►
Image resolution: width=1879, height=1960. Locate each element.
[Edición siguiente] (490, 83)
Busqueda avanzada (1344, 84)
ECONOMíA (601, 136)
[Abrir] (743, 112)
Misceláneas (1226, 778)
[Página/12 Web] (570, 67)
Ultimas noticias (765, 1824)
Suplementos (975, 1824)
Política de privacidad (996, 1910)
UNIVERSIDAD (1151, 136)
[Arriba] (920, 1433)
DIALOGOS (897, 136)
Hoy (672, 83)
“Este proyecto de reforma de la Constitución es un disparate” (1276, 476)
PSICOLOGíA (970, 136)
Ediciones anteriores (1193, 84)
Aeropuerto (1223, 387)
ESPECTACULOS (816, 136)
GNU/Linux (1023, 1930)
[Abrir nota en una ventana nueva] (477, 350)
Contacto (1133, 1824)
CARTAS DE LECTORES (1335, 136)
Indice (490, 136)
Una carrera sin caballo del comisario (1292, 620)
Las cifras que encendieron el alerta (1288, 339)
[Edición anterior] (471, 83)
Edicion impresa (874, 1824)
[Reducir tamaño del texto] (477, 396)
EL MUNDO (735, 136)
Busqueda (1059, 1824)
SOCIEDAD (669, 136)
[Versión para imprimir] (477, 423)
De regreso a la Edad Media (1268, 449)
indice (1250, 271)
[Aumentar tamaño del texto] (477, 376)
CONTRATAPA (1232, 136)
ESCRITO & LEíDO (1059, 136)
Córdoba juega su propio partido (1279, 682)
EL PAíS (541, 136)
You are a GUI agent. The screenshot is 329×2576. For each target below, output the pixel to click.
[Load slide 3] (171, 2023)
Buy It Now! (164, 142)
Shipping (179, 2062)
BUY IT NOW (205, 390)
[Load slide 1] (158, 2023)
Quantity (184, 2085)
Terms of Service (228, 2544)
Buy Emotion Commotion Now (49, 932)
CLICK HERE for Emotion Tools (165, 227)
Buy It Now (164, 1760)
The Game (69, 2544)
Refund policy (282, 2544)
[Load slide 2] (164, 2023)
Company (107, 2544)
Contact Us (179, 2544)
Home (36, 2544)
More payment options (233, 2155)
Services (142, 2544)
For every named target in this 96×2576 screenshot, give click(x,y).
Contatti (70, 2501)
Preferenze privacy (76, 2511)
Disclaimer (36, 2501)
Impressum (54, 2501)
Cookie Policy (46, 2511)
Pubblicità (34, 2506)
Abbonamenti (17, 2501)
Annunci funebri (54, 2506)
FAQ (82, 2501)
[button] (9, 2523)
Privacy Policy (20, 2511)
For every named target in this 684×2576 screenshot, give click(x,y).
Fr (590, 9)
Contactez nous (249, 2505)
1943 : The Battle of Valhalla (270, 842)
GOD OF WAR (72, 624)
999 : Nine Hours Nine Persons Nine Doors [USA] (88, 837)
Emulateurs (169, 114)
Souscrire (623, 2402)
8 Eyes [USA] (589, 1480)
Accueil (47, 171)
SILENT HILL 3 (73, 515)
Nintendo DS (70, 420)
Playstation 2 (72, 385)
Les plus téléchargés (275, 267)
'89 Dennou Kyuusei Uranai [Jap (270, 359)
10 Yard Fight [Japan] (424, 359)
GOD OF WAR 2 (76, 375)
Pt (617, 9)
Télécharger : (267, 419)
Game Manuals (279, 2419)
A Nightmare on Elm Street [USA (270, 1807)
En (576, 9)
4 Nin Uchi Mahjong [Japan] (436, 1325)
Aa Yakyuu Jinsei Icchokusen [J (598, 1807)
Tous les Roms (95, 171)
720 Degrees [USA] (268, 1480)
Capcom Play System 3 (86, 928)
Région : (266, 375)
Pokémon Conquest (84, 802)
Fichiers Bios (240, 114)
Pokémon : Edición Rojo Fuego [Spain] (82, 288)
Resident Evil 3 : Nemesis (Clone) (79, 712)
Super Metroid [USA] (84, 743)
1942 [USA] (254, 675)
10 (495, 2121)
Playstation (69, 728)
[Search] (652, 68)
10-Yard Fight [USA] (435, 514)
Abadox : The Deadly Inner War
◄
# Assignment
Beginning with the line that contains "Playstation 2 (72, 385)", set down every line through the end of the data without change.

# Result of the task
Playstation 2 (72, 385)
Les plus téléchargés (275, 267)
'89 Dennou Kyuusei Uranai [Jap (270, 359)
10 Yard Fight [Japan] (424, 359)
GOD OF WAR 2 (76, 375)
Pt (617, 9)
Télécharger : (267, 419)
Game Manuals (279, 2419)
A Nightmare on Elm Street [USA (270, 1807)
En (576, 9)
4 Nin Uchi Mahjong [Japan] (436, 1325)
Aa Yakyuu Jinsei Icchokusen [J (598, 1807)
Tous les Roms (95, 171)
720 Degrees [USA] (268, 1480)
Capcom Play System 3 (86, 928)
Région : (266, 375)
Pokémon Conquest (84, 802)
Fichiers Bios (240, 114)
Pokémon : Edición Rojo Fuego [Spain] (82, 288)
Resident Evil 3 : Nemesis (Clone) (79, 712)
Super Metroid [USA] (84, 743)
1942 [USA] (254, 675)
10 (495, 2121)
Playstation (69, 728)
[Search] (652, 68)
10-Yard Fight [USA] (435, 514)
Abadox : The Deadly Inner War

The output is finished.